Montréal, mars 2017 – Les bottes de cowboy ? Très peu pour l’auteur-compositeur-interprète Pascal Allard. Il les trouve trop inconfortables. Mais Pascal Allard reste un cowboy. Un cowboy en running qui présentera son premier album Je voulais marier Renée Martel le 24 mars. Un disque authentique comme son créateur, sans prétention et où l’amour du country se fait sentir dans chacune des 12 pièces de l’album. De la très personnelle pièce-titre à l’humoristique mais ô combien d’actualité Le prix du gaz en passant par l’émouvante Comme ma fille ou encore Mes anges sont sur le payroll du diable jusqu’à la finalité de Bonheur en gélule, Pascal Allard – qui a non seulement écrit, composé et réalisé l’album, mais aussi joué tous les instruments (sauf la guitare steel) – annonce ses couleurs et chante son amour du country avec fierté.

Né à Drummondville, Pascal grandit sur des fermes de chevaux de course. Son père est entraineur et travaille avec du country en trame sonore. À cinq ans, Pascal reçoit un disque de son premier héros, Bobby Hachey. En fouillant dans la collection de sa grand-mère, il découvre Marcel Martel, Willie Nelson et les Beach Boys. C’est un collègue de son père, devenu vidangeur, qui lui donne une guitare (sans corde !) retrouvée dans les ordures. Sans permis de conduire, le paternel enfourche son vélo en plein hiver pour aller acheter de nouvelles cordes. C’est sur cet instrument que l’adolescent apprend à jouer et oyant sa passion, ses parents lui achètent une vraie guitare acoustique.

Au moment où le grunge a la cote chez les ados de son âge, il passe ses midis dans les locaux de l’école à répéter des chansons de la famille Daraîche, des Beach Boys et des Beatles. Il décide finalement d’étudier en musique au cégep, mais ennuyé par une formation trop classique, il abandonne ce programme. Il poursuit ses études à l’université en science politique et en histoire tout en jouant de la musique dans les bars et cafés les fins de semaine. Il continuera son apprentissage de la guitare en parallèle avec le musicien Jacques Mandeville, frère de l’un de ses autres modèles importants, Gaston Mandeville.

Secoué par le décès de sa grand-mère en 2003, il se lance, habité par un sentiment d’urgence, dans la conception d’un album de chansons originales afin de réaliser son rêve d’enfance. Le disque Nouveau Monde, qu’il signe sous le pseudonyme de Peya, est lancé en 2009. Malgré les arrangements pop de sa création, Pascal cache difficilement le cowboy qui sommeille en lui durant sa tournée de promotion, grattant des airs de Roy Orbison et de Johnny Cash lors de ses entrevues. Ce projet atteint les oreilles du producteur télé Robert Montour, à qui Pascal propose de composer des chansons originales pour les émissions MixMania2 et MixMania3. Il crée ensuite plusieurs thèmes musicaux pour le petit écran dont Les Testeurs, Les Dieux de la scène et Brassard en direct d’aujourd’hui.
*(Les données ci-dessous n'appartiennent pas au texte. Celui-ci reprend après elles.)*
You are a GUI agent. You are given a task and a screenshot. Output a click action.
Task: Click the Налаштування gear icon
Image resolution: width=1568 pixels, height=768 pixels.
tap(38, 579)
En 2014, il revient à ses racines : la musique country. Il écrit et compose des chansons dans le but de les proposer à d’autres artistes du genre. Mais en achevant le morceau Je voulais marier Renée Martel, un déclic se produit : cette chanson lui ressemble tant qu’il sent que lui seul peut la chanter. Il compose une quarantaine de chansons pour en conserver une douzaine. Naviguant à travers le Bakersfield Sound de la Californie et le country texan d’Austin, Pascal Allard exploite à fond toutes ses influences à travers douze pièces où la sensibilité et le romantisme côtoient l’arrogance et l’humour. Un univers coloré où les harmonies des Beach Boys accompagnent brillamment le pedal steel et la Telecaster.